If our evaluation dataset $\mathcal{D}$ contains all of the examples we care about, then we don’t need any further uncertainty quantification. An example of such a case is when we want to benchmark a model only on adding two three-digit integers. We can simply enumerate the space of all data points and see how many times our model gets it correctly. If two models have average accuracies of 0.9 and 0.8, then we can say, for certain, that the former is superior to the latter, in the sense that if we randomly choose two three-digit numbers, the former model is more accurate in its calculation of their sum than does the latter.
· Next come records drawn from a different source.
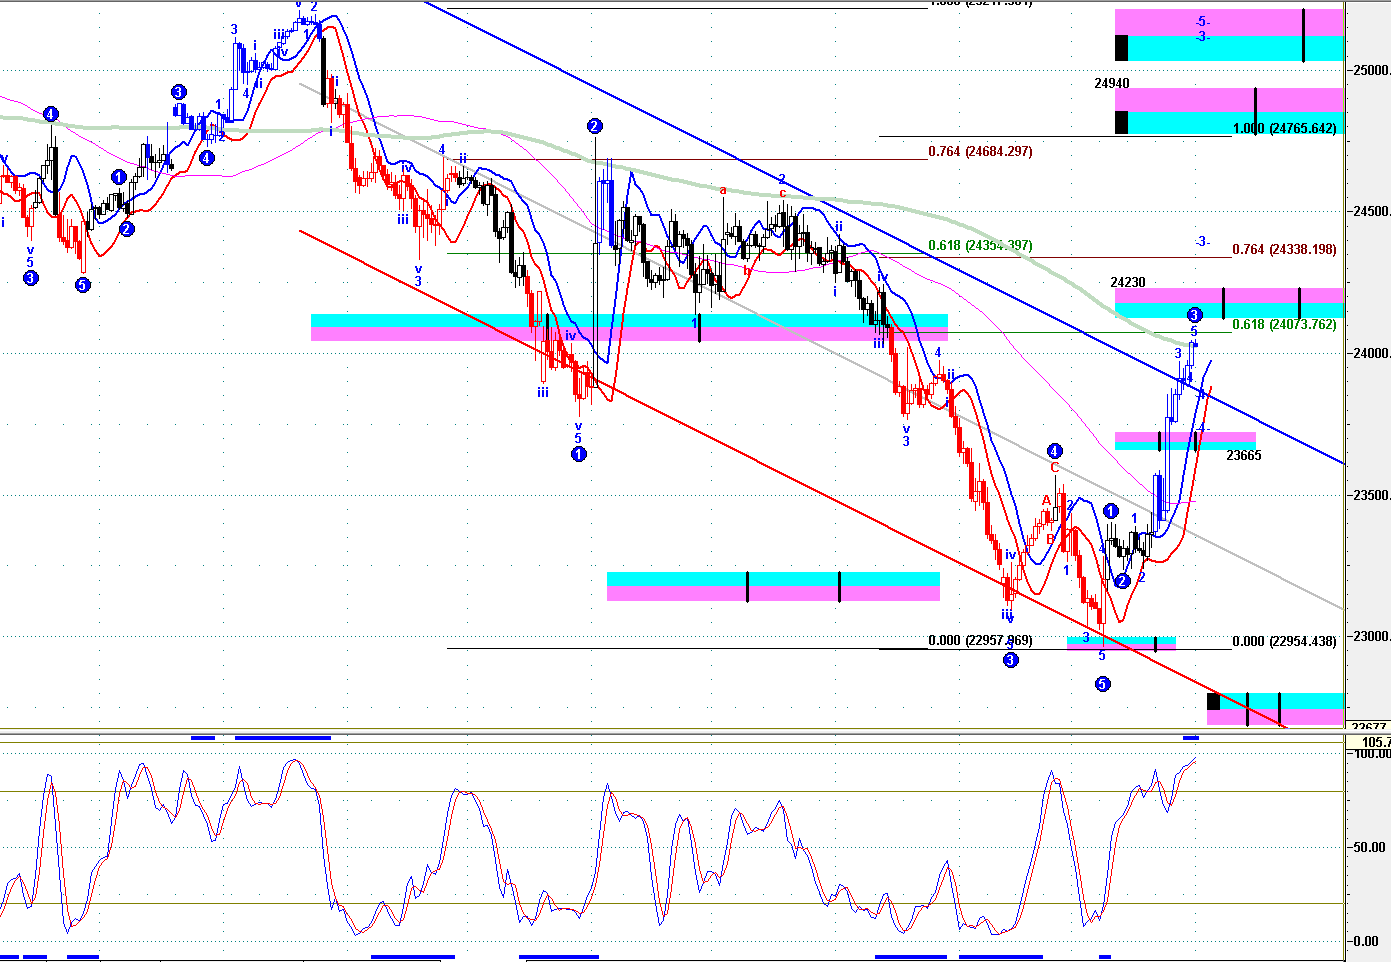Image resolution: width=1391 pixels, height=962 pixels.
Task: Click the 50.00 oscillator axis label
Action: tap(1369, 848)
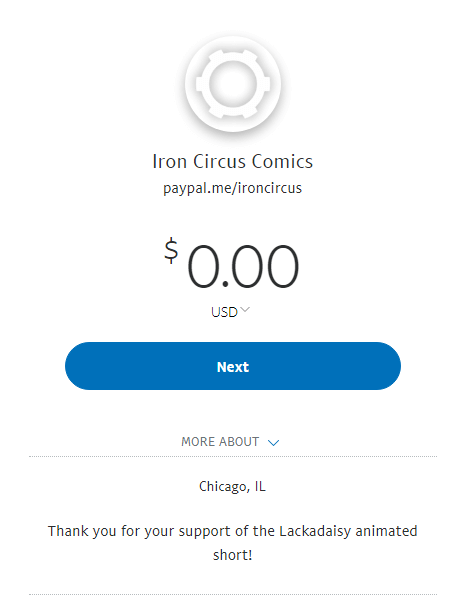Open the paypal.me/ironcircus link
The height and width of the screenshot is (615, 463).
pos(232,188)
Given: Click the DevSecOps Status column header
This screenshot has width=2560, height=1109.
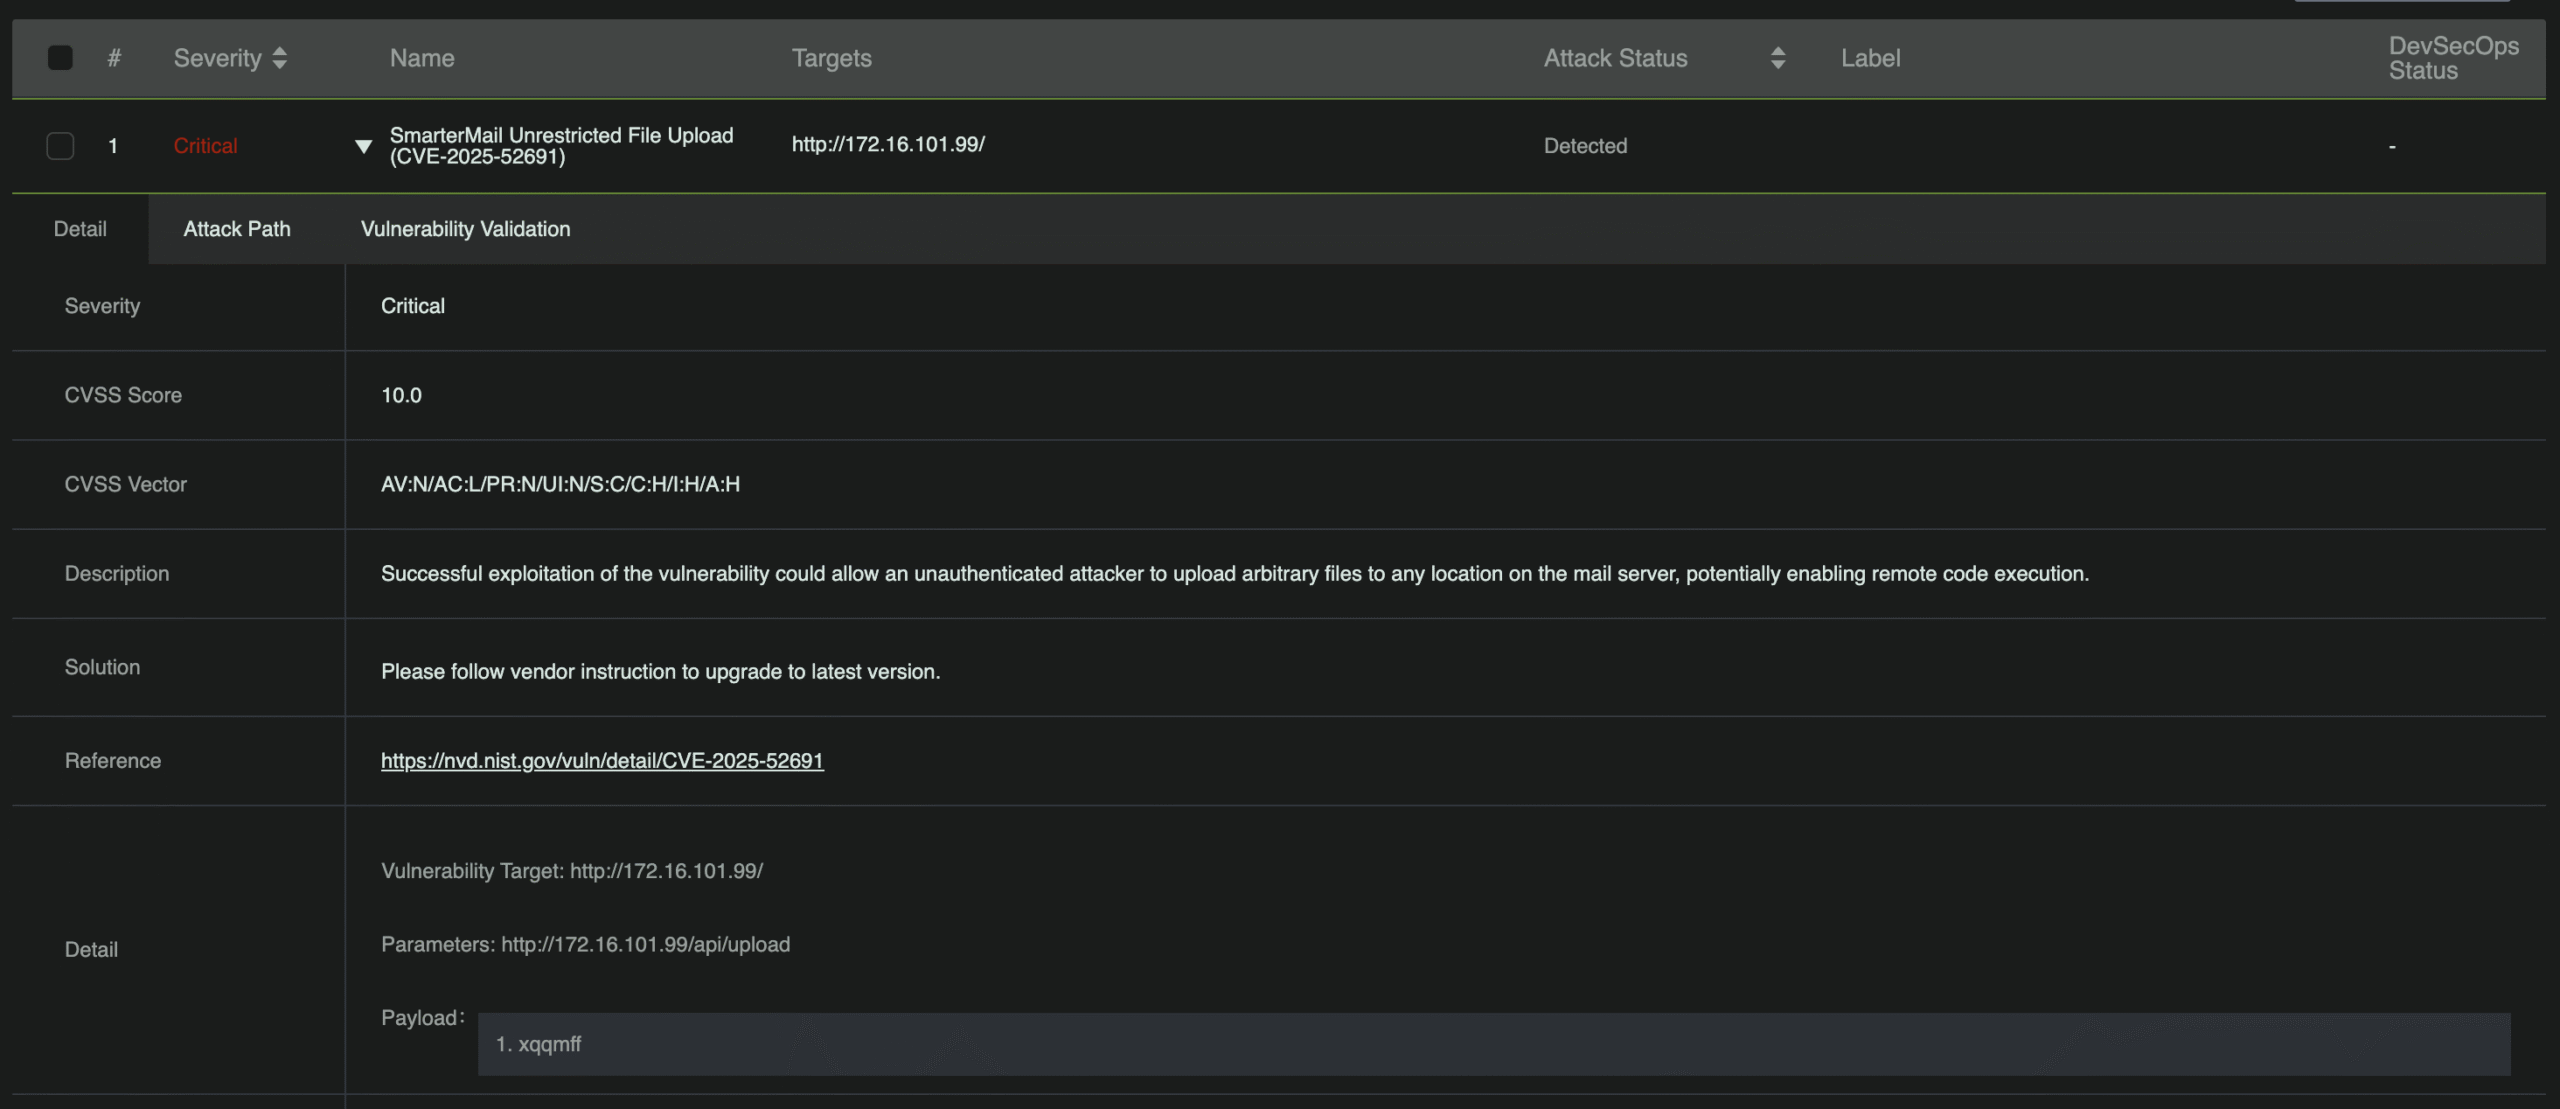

This, however, is not what we usually mean. Generally, the space of all examples we wish to evaluate a model with is very large or even unenumerable. Thus, $\mathcal{D}$ is only a subset of that space. Having only \(\hat{S}_{\mathcal{M}}\), can we say anything about the performance of $\mathcal{M}$ if we had access to the entire (hypothetical) space of examples?
“True” performance
Suppose the entries $(x_i, y_i)$ are sampled independently from an unknown distribution $p$ defined over $(\mathcal{X}, \mathcal{Y})$, the space of all possible values. In this case, we are most likely interested in another quantity, the theoretical performance of model $\mathcal{M}$ expected over the entire distribution $p$:
\[S_\mathcal{M} = \mathbb{E}_{(X, Y) \sim p} [f(X, Y; M)]. \nonumber\]While this quantity is unknown, if we assume that the dataset $\mathcal{D}$ is an independent and identically distributed (i.i.d.) sample from $p$, then the statistic \(\hat{S}_{\mathcal{M}}\) gives us an unbiased estimate of $S_\mathcal{M}$. So far, so good.
In addition to giving a single point estimate, we can calculate a confidence interval to report what we think is a range of plausible values. First, the standard error of the mean can be estimated as
\[\text{SE}_{\mathcal{M}} = \frac{1}{\sqrt{n}} \sqrt{\frac{1}{n-1} \sum_{i=1}^{n} (f(x_i, y_i; \mathcal{M}) - \hat{S}_\mathcal{M})^2}. \nonumber\]If our assumption is correct, the quantity \(\frac{\hat{S}_{\mathcal{M}} - S_{\mathcal{M}}}{\text{SE}_{\mathcal{M}}}\) follows the student’s t distribution with $n-1$ degrees of freedom. Thus, a $100\alpha\%$ confidence interval can be estimated as
\[\hat{S}_{\mathcal{M}} \pm t_{1 - \frac{\alpha}{2}, n-1} \times \text{SE}_{\mathcal{M}}, \nonumber\]where $t_{1 - \frac{\alpha}{2}, n-1}$ is the critical value of the t distribution corresponding to the two-sided $100\alpha\%$ interval.
This leads us to Miller’s suggestion: Instead of reporting just $\hat{S}_{\mathcal{M}}$, report the 95% CI around that average as well. It allows us to show how tight our range of guesses for model $\mathcal{M}$’s theoretical or “true” performance is.
Conclusion
All of this is covered in every statistics 101 class. What I want to emphasize, though, is that
If we are only talking about the model’s performance with respect to the dataset $\mathcal{D}$, then reporting \(\hat{S}_{\mathcal{M}}\) is enough. As a consequence, if we have another model $\mathcal{N}$ with performance \(\hat{S}_{\mathcal{N}}\) such that \(\hat{S}_{\mathcal{N}} < \hat{S}_{\mathcal{M}}\), we can say for certain that $\mathcal{M}$ is objectively better than $\mathcal{N}$ in this dataset.
If we want to make an inference about the theoretical performance of $\mathcal{M}$, though, it is important to inform the readers of how confident we are about this estimate via, for example, the standard error or confidence interval. Thus, if we have \(\hat{S}_{\mathcal{N}} < \hat{S}_{\mathcal{M}}\), we cannot say for certain that $\mathcal{M}$ is better than $\mathcal{N}$. After all, $\mathcal{M}$ can just be luckier with this dataset. What allows us to make a more robust claim is via hypothesis testing.
I don’t think either way is “wrong.” What’s important is we should be clear about what our reported numbers represent. I suspect that the majority of cases fall under (2), and thus I endorse Miller’s suggestion.